Stored items:
◆ ◆ ◆ ◆ ◆ ◆ ◆
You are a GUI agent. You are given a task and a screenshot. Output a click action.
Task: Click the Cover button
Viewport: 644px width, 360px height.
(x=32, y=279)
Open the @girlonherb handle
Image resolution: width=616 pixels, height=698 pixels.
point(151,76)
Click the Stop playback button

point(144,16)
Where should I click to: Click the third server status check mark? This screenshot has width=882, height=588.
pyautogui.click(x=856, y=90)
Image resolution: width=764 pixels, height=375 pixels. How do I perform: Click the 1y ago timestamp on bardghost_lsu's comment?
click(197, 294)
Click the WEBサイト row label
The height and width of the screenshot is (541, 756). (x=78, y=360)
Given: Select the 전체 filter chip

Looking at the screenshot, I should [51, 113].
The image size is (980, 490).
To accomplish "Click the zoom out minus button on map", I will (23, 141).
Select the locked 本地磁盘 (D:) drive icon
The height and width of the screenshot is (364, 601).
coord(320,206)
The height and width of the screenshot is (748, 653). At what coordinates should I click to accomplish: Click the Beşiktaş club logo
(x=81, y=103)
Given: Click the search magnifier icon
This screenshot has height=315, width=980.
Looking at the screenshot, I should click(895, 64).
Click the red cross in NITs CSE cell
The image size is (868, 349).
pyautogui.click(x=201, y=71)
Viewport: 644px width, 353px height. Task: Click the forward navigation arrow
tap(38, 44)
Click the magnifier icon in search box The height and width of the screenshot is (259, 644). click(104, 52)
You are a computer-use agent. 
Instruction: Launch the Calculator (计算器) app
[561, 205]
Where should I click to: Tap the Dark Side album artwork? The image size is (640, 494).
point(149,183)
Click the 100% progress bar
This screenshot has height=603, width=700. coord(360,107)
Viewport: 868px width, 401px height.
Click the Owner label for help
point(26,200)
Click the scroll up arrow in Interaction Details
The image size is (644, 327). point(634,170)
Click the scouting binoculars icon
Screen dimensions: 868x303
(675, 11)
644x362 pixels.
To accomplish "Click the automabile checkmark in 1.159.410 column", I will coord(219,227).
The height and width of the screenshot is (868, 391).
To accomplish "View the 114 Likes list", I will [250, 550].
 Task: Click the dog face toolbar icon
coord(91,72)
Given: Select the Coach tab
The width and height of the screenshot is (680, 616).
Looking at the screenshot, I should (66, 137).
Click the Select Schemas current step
◆ ◆ ◆ ◆ ◆ ◆ ◆
## TASK ITEM
Tally, in the data above, the lines where the word "search" occurs, and give the figure alone.

## ANSWER BOX
2